Non-Residency – The Tests and the Impacts on Your Taxes
Many Australians will, from time to time, cease calling Australia home and reside overseas. Such a move can be a complex project with many moving parts. One aspect of ceasing residency in Australia that is often overlooked or poorly managed is the impact that non-residency has on the ownership of assets and the taxation of income.
For some Australians with family, work, or business relationships overseas, there may be times when they are spending an extended amount of time away from Australia. In simple terms – If you are a resident of Australia for tax purposes, you are taxed on your worldwide income. If you are a non-resident of Australia, you are taxed only on your Australian Sourced income. The ATO typically want to treat people as Australian Residents – so they can tax all revenue.
There are several factors that need to be considered when assessing residency. There may be situations where the tax impact of being a resident vs non-resident can have significantly different tax consequences.
The Resides Test
Under this test you are determined to be a resident if you reside in Australia according to the ordinary meaning of “reside” which is - to dwell permanently, or for a considerable time, to have a settled or usual abode, and to live in a particular place. Common ways to show you meet this definition would be proof of employment, business operations, or family relationships.
The Domicile Test
You will meet this test if your “domicile” meaning a place that is considered to be your permanent residence by law is located in Australia. There must be a clear distinction as to what is permanent as to being temporary or a transition. Some factors used to determine if this test is met are the length of overseas stay, the existence of an established home overseas, and family or financial ties.
The 183 Day Test
You will a resident for tax purposes under this test if you spend 183 days or more in Australia. Your presence in Australia does not need to be continuous, all days you are present in Australia will be counted toward the 183 minimum. Also, note that the 183 days are counted across the financial year and not the calendar year.

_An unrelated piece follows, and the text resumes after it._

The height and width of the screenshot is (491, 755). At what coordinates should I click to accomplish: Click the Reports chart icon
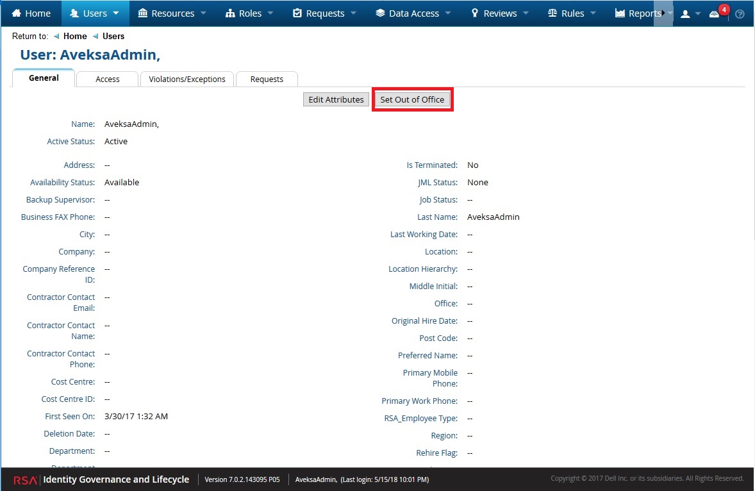(620, 13)
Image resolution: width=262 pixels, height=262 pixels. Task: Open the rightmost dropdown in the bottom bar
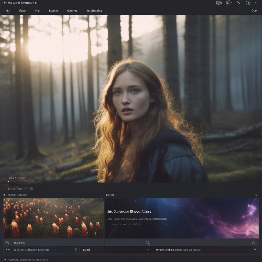[x=255, y=249]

The Commonwealth Super Fund Test
This test is only relevant to certain Australian Government employees who are eligible to contribute to the Public Sector Superannuation Scheme (PSS) or the Commonwealth Superannuation Scheme (CSS).

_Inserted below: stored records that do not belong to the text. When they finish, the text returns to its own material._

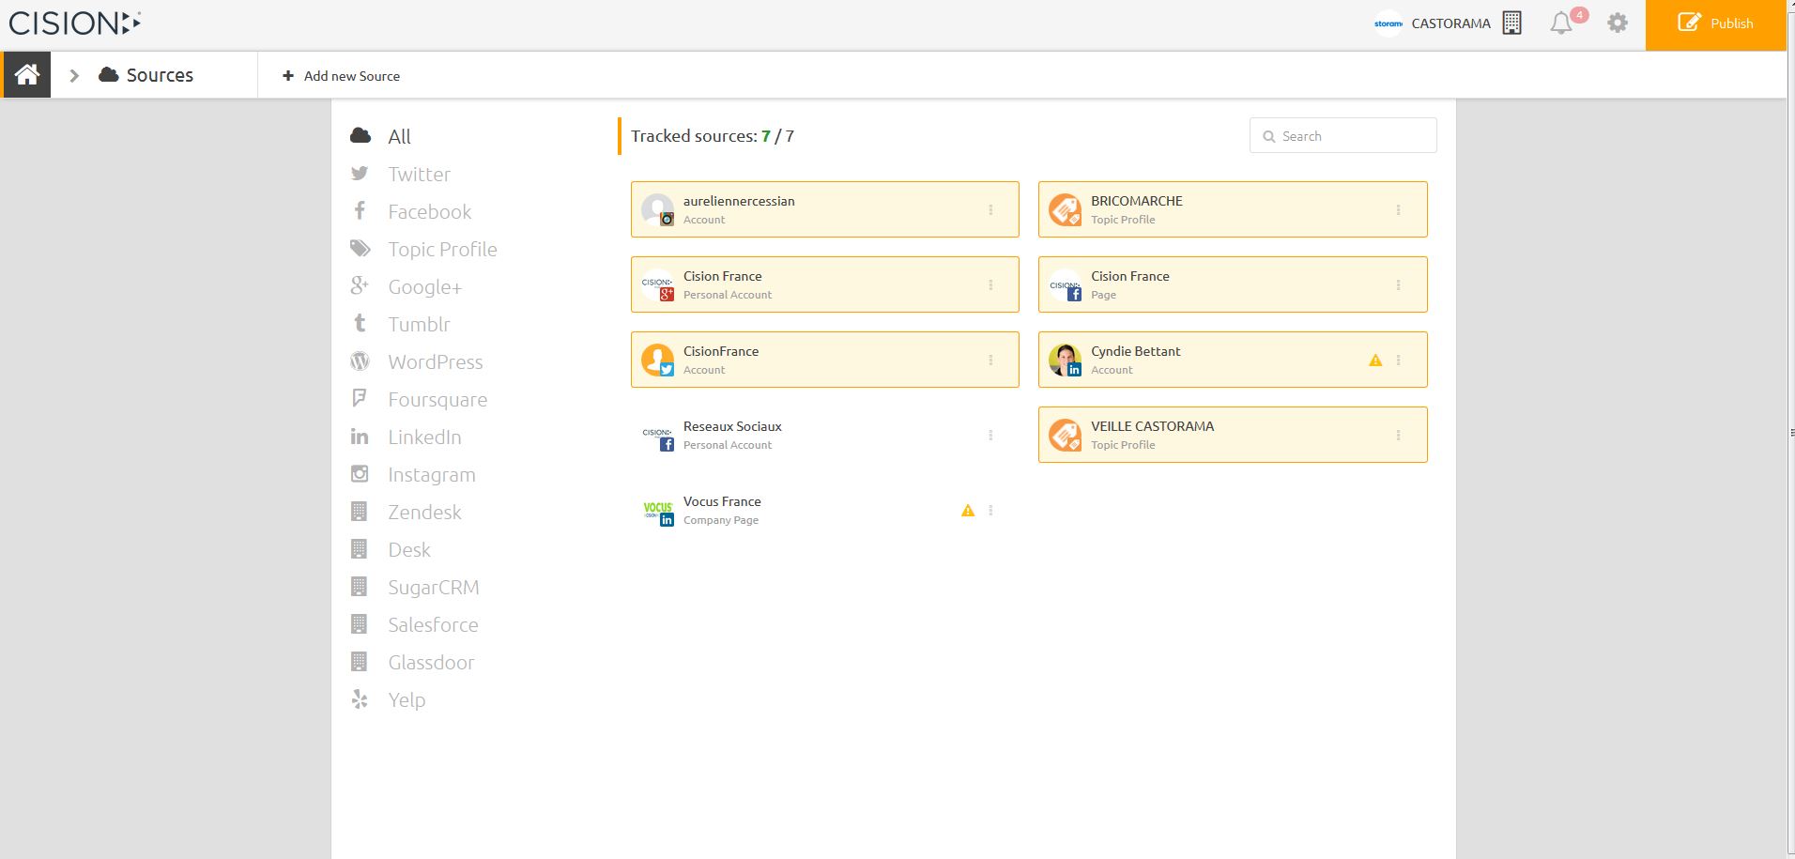Open options menu for BRICOMARCHE card
This screenshot has width=1795, height=859.
[x=1398, y=210]
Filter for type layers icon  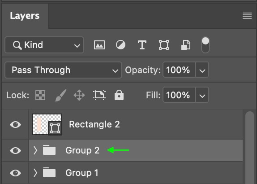(142, 45)
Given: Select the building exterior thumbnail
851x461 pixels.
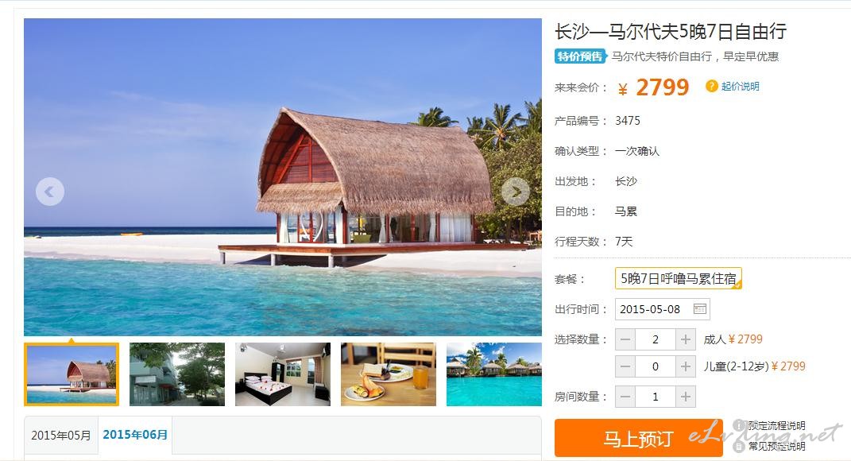Looking at the screenshot, I should tap(177, 374).
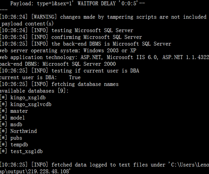Click the WARNING tag in the log
The height and width of the screenshot is (174, 209).
pos(44,17)
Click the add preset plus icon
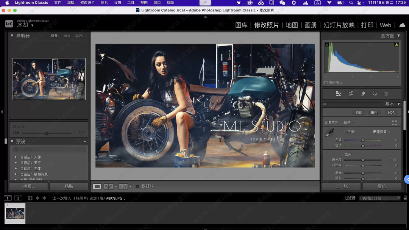Image resolution: width=409 pixels, height=230 pixels. [x=85, y=141]
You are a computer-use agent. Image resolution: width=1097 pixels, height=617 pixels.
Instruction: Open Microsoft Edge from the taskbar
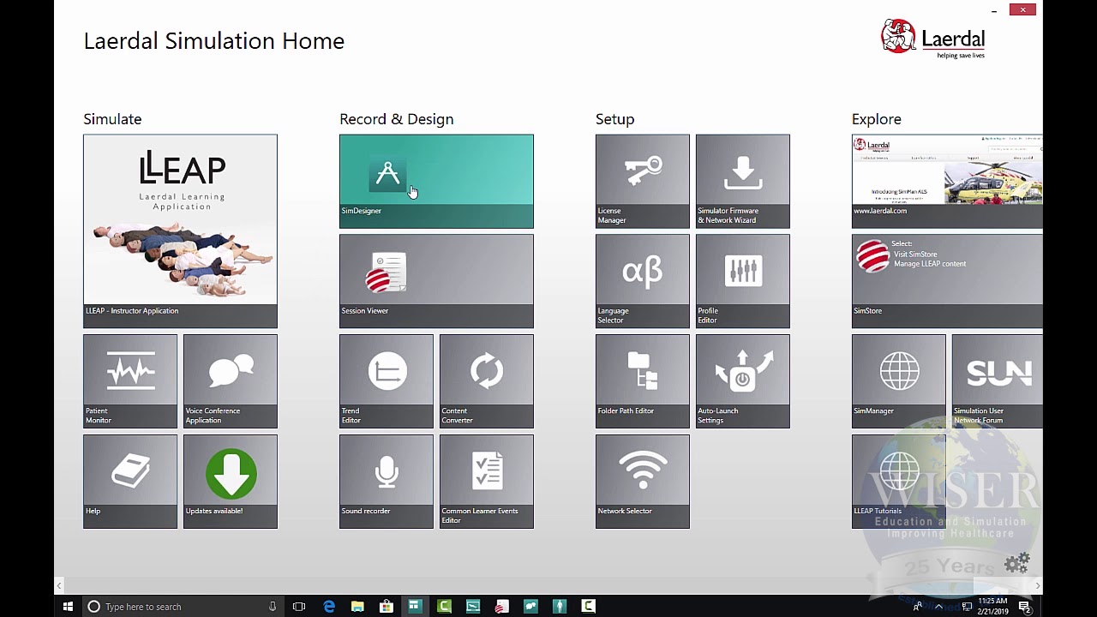point(329,607)
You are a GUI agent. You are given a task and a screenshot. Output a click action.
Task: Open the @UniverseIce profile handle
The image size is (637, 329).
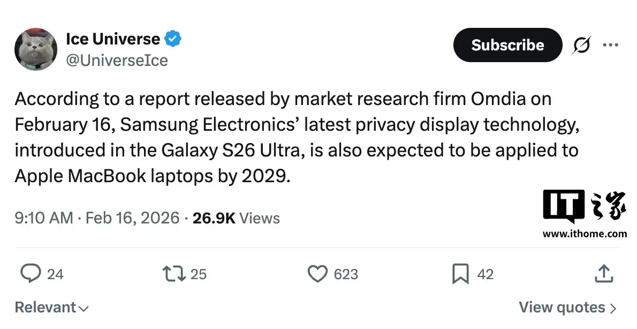pyautogui.click(x=118, y=61)
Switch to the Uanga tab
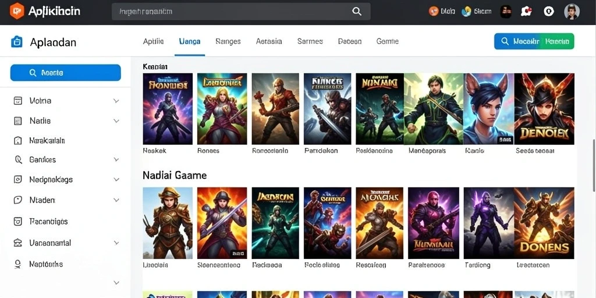596x298 pixels. point(190,41)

What does the ATO look when assessing tests?
When determining whether you have met one of the above tests, the ATO won’t necessarily look at one thing but a combination of things together. Some of these things include:
• Travel intentions – have you booked a return flight for example
• Is the whole family with you
• Have you left your home empty, or have you leased it out?
• Are you still employed in Australia?
• Where is your mail going?
• Are you still registered for sporting or social clubs in Australia?
• What did you put on your immigration forms when departing Australia?
• Have you opened any bank accounts overseas?
• Are the kids still enrolled in school in Australia?
It is important to understand that one of these things on their own will most likely not decide your residency for tax purposes but combined may show the real intention.
Pros and Cons
Like all things, there are pros and cons when it comes to residency for tax purposes and the mix will depend on personal circumstances. To determine where you sit it is important that you reach out to your Accountant to help determine what the tax outcome might look like.
Meeting residency test
Depending on the country where you may be residing, Australian tax rates may be better (very unlikely, but possible), so having to declare your income on an Australian Tax return may be more attractive. There are also Capital Gains tax benefits to be an Australian resent for tax purposes such as 50% CGT Discount, main residence exemption from CGT if you sell the family home.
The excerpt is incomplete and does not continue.